▸ **ARTICLE**:
From: John Szakmeister <john_at_szakmeister.net>
Date: 2003-12-10 02:32:44 CET

On Tuesday 09 December 2003 13:09, Philip Martin wrote:
> Julian Foad <julianfoad@btopenworld.com> writes:
> > Philip Martin wrote:
> >> If using the access baton is wrong, why is using memory allocated
> >> by the access baton OK? If using the memory is OK why should I not
> >> be able to use the access baton to get it?
> >
> > Using that memory was not OK in the absence of any interface
> > promises regarding it. I should have made a duplicate of that
> > string so that it (the duplicate) is definitely not associated with
> > the adm_access baton.
> The memory remains valid until the pool is cleared, which is perfectly
> normal in Subversion. I see no reason for that memory not to be used.
> I'm not convinced that imposing non-standard rules on the memory
> associated with access batons is a good idea.

It is seems normal for operations in which you expect that to happen. The
problem is that while the API says that you can call svn_wc_adm_close()
again, it does not say that you are allowed to use it in any other
operations. If we're going to do that, then we should explicitly state that
it is allowed. Otherwise, we should avoid doing so.

> >> Can you explain the constraints you are attempting to enforce?
> >
> > The principle was:
> >
> > Do not use an adm_access baton after it has been closed.
> >
> > "Use" means, for example, dereference or pass to another function.
> > I think I would now include the path string and any resource that
> > was owned by the adm_access baton and not explicitly disowned by it.
> Are you planning to poison the entries pointed to be the entries hash?
> What about the memory pointed to by the entries themselves? I'd worry
> about the impact on performace.

▸ **ROWS**:
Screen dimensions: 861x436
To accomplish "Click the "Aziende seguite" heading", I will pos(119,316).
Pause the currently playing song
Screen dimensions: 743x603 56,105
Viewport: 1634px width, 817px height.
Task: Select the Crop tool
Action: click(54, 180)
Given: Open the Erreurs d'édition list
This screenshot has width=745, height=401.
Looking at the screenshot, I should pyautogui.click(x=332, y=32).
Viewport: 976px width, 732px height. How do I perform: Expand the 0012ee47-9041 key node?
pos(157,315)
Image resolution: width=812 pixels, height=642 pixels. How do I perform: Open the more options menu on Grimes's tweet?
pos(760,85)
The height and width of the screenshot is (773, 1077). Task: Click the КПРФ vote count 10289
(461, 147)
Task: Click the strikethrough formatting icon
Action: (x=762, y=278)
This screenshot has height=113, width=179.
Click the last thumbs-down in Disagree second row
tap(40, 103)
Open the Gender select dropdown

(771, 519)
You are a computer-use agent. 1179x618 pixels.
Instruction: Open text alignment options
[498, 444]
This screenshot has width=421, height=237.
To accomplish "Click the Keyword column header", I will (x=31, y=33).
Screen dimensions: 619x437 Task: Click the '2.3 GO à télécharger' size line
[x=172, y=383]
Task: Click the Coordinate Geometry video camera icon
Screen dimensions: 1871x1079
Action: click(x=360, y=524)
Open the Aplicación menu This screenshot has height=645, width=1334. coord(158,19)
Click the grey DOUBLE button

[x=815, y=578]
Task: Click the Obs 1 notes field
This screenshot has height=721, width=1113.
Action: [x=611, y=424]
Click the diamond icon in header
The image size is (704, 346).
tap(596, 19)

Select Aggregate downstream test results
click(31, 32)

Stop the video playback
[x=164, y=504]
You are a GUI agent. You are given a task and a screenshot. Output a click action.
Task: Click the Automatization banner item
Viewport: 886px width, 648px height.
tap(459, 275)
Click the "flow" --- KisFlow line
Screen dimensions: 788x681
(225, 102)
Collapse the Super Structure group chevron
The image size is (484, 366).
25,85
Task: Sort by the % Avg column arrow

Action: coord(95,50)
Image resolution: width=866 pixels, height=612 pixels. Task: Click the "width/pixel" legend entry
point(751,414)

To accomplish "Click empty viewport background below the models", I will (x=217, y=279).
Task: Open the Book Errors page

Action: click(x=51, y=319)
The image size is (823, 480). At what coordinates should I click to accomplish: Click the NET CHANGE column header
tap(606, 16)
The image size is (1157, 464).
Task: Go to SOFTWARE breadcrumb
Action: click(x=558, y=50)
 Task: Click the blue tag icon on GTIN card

▸ **DIRECTIVES**:
1. List every person named in the email above.
2. Rewrite the entries from the line containing "Open the Aplicación" through the line containing "tap(596, 19)", switching "screenshot" to "screen capture", and give only those lines.

▸ **RESULTS FOR EACH TASK**:
1. John Szakmeister, Philip Martin, Julian Foad

2.
Open the Aplicación menu This screen capture has height=645, width=1334. coord(158,19)
Click the grey DOUBLE button

[x=815, y=578]
Task: Click the Obs 1 notes field
This screen capture has height=721, width=1113.
Action: [x=611, y=424]
Click the diamond icon in header
The image size is (704, 346).
tap(596, 19)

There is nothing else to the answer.